• _Texto da página_

◇ ◇ ◇ ◇

29/08/24

De regresso à selva

 



A luta pelo estímulo (Desmond Morris, O Zoo Humano) é fundamental para a sobrevivência do ser humano. Porém, quando os estímulos são em excesso podemos ficar doentes. 
Sempre que pensamos em férias temos em mente os benefícios do descanso e relaxamento, do ar livre, do mar e do sol, para o corpo e para a mente, que são comprovados pelos estudos sobre férias e saúde.  (1)

Acontece que deixamos o trabalho mas o trabalho não nos deixa. Levamos  connosco muita bagagem desnecessária: preocupações, arrelias, frustrações, desilusões, trabalho e equipamentos: portátil, telemóvel, ipad ...  E acima de tudo a mesma atitude mental: competição expressa ou inconsciente nos mais pequenos pormenores que compromete aqueles benefícios.

Umas férias pensadas e sonhadas para combater o stress levam a aumentar ainda mais o stress com as bichas de automóveis para a praia, para o supermercado, para o barco, dificuldade para estacionar... Afinal já chegava a bicha para marcar consulta no Centro de Saúde, tratar de um documento  na Loja do cidadão, para não falar na AIMA que só de ver na TV me cansa... 

  

O ser humano percebeu que era necessário haver regras para poder funcionar em seu próprio proveito. Mesmo que alguns teimem em não as entender na utilização  do condomínio, do trânsito... e da praia. (2)

Por que há-de haver regras num tempo e espaço em que queremos gozar a nossa liberdade? E por que não hei-de ter as minhas regras ?

Não é de estranhar o resultado de um recente inquérito: “os jovens dizem que as proibições nas praias lhes tiram a diversão.” (3)


Uma das últimas guerras de que estaríamos à espera seria a luta pelo domínio de uma espreguiçadeira junto à praia ou à piscina. Uma espreguiçadeira pode ser o meu território. Tenho espreguiçadeira, logo existo. Mas a conquista daquele minúsculo espaço territorial, a necessidade de ficar à frente, ter o melhor lugar junto à praia, exige ter que levantar cedo, correr para a conquista, impondo a minha regra, o espaço marcado pela minha toalha. E esta vitória tem custos: deixam-me completamente stressado.

◇ ◇ ◇ ◇

• _Dados apresentados_
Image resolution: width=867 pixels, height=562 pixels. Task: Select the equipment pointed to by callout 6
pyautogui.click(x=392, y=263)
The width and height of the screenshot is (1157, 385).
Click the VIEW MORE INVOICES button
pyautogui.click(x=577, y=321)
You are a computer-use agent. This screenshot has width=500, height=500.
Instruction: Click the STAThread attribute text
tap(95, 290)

◇ ◇ ◇ ◇

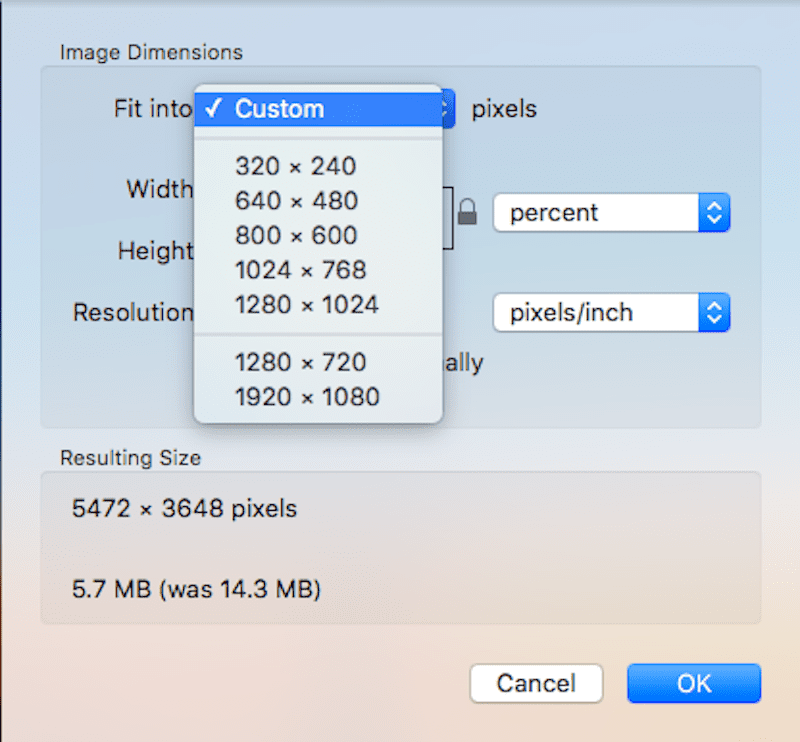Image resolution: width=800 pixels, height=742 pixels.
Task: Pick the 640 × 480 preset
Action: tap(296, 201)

◇ ◇ ◇ ◇

• _Tarefas a realizar_
A: Segundo o texto da página, o que dizem os jovens no recente inquérito mencionado?
B: Reescreva o trecho do texto da página que vai de "De regresso à" até "e saúde.  (1)", trocando "descanso" por "repouso".

• _Resultados por tarefa_
A: Os jovens dizem que as proibições nas praias lhes tiram a diversão.

B:
De regresso à selva

 



A luta pelo estímulo (Desmond Morris, O Zoo Humano) é fundamental para a sobrevivência do ser humano. Porém, quando os estímulos são em excesso podemos ficar doentes. 
Sempre que pensamos em férias temos em mente os benefícios do repouso e relaxamento, do ar livre, do mar e do sol, para o corpo e para a mente, que são comprovados pelos estudos sobre férias e saúde.  (1)